En visitant le site qui nous présente la compagnie Magali et Didier Mulleras, établie à Béziers depuis 1988, on peut découvrir des extraits de captations vidéo de leurs spectacles et mesurer tout le chemin parcouru pour arriver à une danse spécifique au Web. «C'est l'envie de sortir la danse du traditionnel cadre du plateau qui nous a poussés à nous engouffrer dans cette nouvelle fenêtre», dit l'artiste. Une question d'envie plus que d'opportunisme qui a conduit Didier Mulleras à se lancer dans l'aventure de la chorégraphie en ligne. Avec «Miniatures», il a réalisé une première au monde : une création chorégraphique pour le Web à découvrir uniquement par écran et souris interposés.
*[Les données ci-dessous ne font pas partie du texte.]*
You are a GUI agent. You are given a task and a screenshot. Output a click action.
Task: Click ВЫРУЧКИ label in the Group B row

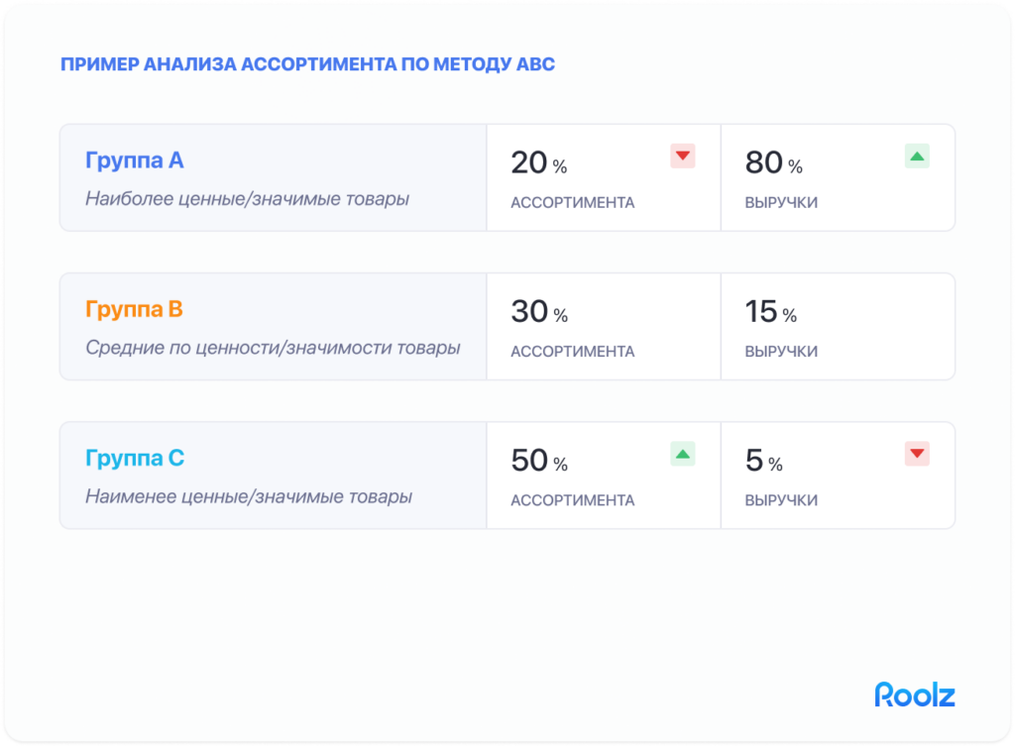tap(781, 352)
En surfant jusqu'au site de la compagnie Mulleras, les internautes peuvent assister à une représentation d'exception. Une création virtuelle composée de dix micro-métrages, de très courts solos interprétés par Didier Mulleras. «J'ai voulu que ces images soient en miniature, un clin d'oeil aux "thumbnails" qui peuplent les écrans des ordinateurs. Pas de bande son pour une meilleure définition d'image et une durée très courte pour chaque clip». Loin d'une simple logique de «copier-coller», le maître de ce ballet virtuel s'est soumis aux contraintes inhérentes à cette scène d'un nouveau genre. Des contraintes techniques, culturelles aussi. «Sur Internet, l'espace et le temps sont des données incontournables, taille des fichiers à télécharger et durée des petites chorégraphies», insiste le danseur. «Le site de la compagnie existe depuis février 1998. Au départ, c'était un simple moyen de communication. Très rapidement, nous avons été confrontés à la difficulté de diffuser des images en mouvement», se souvient Nicolas Grimal, directeur technique et webmaster de la compagnie. Alors que les internautes papillonnent d'un site à l'autre d'un simple clic de souris, un bon quart d'heure d'attente était alors nécessaire avant de visualiser un extrait vidéo d'une quarantaine de secondes. «C'est grâce à la nouvelle technique de lecture en direct, sans téléchargement préalable des fichiers informatiques, que nous avons trouvé la solution». Au final, «Miniatures» est le fruit d'une réelle cocréation du chorégraphe et du webmaster. «Avec une restitution à sept images par seconde, j'ai dû adapter mes gestes, être plus lent pour éviter les saccades. Quand j'ai écrit ces micro-métrages, j'ai aussi beaucoup joué sur les images manquantes», souligne Didier Mulleras. De son côté, Nicolas Grimal a donné de l'effet à certains mouvements du danseur. Un danseur qu'il ne s'est pas privé de cloner en triple pour les besoins d'un canon chorégraphique. «Ce n'est qu'une première étape, j'ai envie d'ouvrir cet espace virtuel à d'autres danseurs. Ma prochaine création devrait, d'ailleurs, s'inspirer, se nourrir de cette expérience sur le Net».